WHAT THIS TASK INVOLVES -
An exact copy of all entries is required.

EXERCISE INPUTS -
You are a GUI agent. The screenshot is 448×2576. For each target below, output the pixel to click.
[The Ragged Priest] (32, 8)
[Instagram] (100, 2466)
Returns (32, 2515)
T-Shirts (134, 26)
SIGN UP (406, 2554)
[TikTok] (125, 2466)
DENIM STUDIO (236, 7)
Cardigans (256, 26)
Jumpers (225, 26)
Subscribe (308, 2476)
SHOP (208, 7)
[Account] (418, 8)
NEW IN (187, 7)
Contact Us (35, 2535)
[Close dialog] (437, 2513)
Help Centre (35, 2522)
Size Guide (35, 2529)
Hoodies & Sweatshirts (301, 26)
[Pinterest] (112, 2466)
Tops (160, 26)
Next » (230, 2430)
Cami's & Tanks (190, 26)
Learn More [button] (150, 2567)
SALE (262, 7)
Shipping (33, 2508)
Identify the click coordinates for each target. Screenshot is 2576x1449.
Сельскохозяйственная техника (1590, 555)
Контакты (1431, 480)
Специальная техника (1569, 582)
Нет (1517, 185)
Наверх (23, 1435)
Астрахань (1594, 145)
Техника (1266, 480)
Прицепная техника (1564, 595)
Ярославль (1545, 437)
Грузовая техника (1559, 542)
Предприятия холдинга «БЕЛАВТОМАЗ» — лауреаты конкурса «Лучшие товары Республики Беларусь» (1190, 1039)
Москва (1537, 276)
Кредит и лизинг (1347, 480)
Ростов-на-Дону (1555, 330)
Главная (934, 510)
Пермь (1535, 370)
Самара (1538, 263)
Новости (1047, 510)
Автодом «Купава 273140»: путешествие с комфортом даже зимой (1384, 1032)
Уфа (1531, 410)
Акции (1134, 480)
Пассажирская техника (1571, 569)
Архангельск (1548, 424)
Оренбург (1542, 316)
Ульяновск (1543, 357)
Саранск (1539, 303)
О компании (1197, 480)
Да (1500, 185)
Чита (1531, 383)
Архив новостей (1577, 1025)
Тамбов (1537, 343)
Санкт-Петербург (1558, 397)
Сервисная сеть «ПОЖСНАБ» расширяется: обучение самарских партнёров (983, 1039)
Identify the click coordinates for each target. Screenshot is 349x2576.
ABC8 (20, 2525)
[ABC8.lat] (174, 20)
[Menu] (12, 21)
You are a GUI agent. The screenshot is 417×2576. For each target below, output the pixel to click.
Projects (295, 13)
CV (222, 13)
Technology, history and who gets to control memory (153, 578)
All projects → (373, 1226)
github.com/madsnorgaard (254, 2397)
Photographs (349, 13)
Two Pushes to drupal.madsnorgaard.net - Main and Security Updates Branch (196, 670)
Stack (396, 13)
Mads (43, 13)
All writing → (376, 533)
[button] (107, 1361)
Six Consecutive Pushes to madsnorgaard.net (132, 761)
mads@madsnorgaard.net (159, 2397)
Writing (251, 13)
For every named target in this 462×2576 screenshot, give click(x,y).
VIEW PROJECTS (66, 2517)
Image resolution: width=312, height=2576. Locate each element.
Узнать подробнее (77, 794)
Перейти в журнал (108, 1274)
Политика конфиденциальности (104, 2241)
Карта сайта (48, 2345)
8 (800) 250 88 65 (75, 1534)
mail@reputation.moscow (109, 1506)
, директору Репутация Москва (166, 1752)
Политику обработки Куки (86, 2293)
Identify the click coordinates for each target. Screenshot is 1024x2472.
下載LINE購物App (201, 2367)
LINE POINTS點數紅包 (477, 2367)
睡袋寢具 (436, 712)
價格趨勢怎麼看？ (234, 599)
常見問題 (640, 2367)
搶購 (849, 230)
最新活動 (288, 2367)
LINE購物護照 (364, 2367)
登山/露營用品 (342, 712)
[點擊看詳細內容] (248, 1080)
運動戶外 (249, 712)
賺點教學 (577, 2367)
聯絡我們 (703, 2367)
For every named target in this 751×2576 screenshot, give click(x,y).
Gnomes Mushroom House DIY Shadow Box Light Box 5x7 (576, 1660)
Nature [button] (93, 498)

YOUR SOLUTION -
You are a GUI agent. The screenshot is 448×2576. For each target below, output the pixel to click.
[The Ragged Priest] (32, 8)
[Instagram] (100, 2466)
Returns (32, 2515)
T-Shirts (134, 26)
SIGN UP (406, 2554)
[TikTok] (125, 2466)
DENIM STUDIO (236, 7)
Cardigans (256, 26)
Jumpers (225, 26)
Subscribe (308, 2476)
SHOP (208, 7)
[Account] (418, 8)
NEW IN (187, 7)
Contact Us (35, 2535)
[Close dialog] (437, 2513)
Help Centre (35, 2522)
Size Guide (35, 2529)
Hoodies & Sweatshirts (301, 26)
[Pinterest] (112, 2466)
Tops (160, 26)
Next » (230, 2430)
Cami's & Tanks (190, 26)
Learn More [button] (150, 2567)
SALE (262, 7)
Shipping (33, 2508)
Identify the click coordinates for each target. Screenshot is 2576x1449.
Сельскохозяйственная техника (1590, 555)
Контакты (1431, 480)
Специальная техника (1569, 582)
Нет (1517, 185)
Наверх (23, 1435)
Астрахань (1594, 145)
Техника (1266, 480)
Прицепная техника (1564, 595)
Ярославль (1545, 437)
Грузовая техника (1559, 542)
Предприятия холдинга «БЕЛАВТОМАЗ» — лауреаты конкурса «Лучшие товары Республики Беларусь» (1190, 1039)
Москва (1537, 276)
Кредит и лизинг (1347, 480)
Ростов-на-Дону (1555, 330)
Главная (934, 510)
Пермь (1535, 370)
Самара (1538, 263)
Новости (1047, 510)
Автодом «Купава 273140»: путешествие с комфортом даже зимой (1384, 1032)
Уфа (1531, 410)
Акции (1134, 480)
Пассажирская техника (1571, 569)
Архангельск (1548, 424)
Оренбург (1542, 316)
Ульяновск (1543, 357)
Саранск (1539, 303)
О компании (1197, 480)
Да (1500, 185)
Чита (1531, 383)
Архив новостей (1577, 1025)
Тамбов (1537, 343)
Санкт-Петербург (1558, 397)
Сервисная сеть «ПОЖСНАБ» расширяется: обучение самарских партнёров (983, 1039)
Identify the click coordinates for each target. Screenshot is 349x2576.
ABC8 (20, 2525)
[ABC8.lat] (174, 20)
[Menu] (12, 21)
You are a GUI agent. The screenshot is 417×2576. For each target below, output the pixel to click.
Projects (295, 13)
CV (222, 13)
Technology, history and who gets to control memory (153, 578)
All projects → (373, 1226)
github.com/madsnorgaard (254, 2397)
Photographs (349, 13)
Two Pushes to drupal.madsnorgaard.net - Main and Security Updates Branch (196, 670)
Stack (396, 13)
Mads (43, 13)
All writing → (376, 533)
[button] (107, 1361)
Six Consecutive Pushes to madsnorgaard.net (132, 761)
mads@madsnorgaard.net (159, 2397)
Writing (251, 13)
For every named target in this 462×2576 screenshot, give click(x,y).
VIEW PROJECTS (66, 2517)
Image resolution: width=312, height=2576. Locate each element.
Узнать подробнее (77, 794)
Перейти в журнал (108, 1274)
Политика конфиденциальности (104, 2241)
Карта сайта (48, 2345)
8 (800) 250 88 65 (75, 1534)
mail@reputation.moscow (109, 1506)
, директору Репутация Москва (166, 1752)
Политику обработки Куки (86, 2293)
Identify the click coordinates for each target. Screenshot is 1024x2472.
下載LINE購物App (201, 2367)
LINE POINTS點數紅包 (477, 2367)
睡袋寢具 (436, 712)
價格趨勢怎麼看？ (234, 599)
常見問題 (640, 2367)
搶購 (849, 230)
最新活動 (288, 2367)
LINE購物護照 (364, 2367)
登山/露營用品 (342, 712)
[點擊看詳細內容] (248, 1080)
運動戶外 (249, 712)
賺點教學 (577, 2367)
聯絡我們 (703, 2367)
For every named target in this 751×2576 screenshot, give click(x,y).
Gnomes Mushroom House DIY Shadow Box Light Box 5x7 (576, 1660)
Nature [button] (93, 498)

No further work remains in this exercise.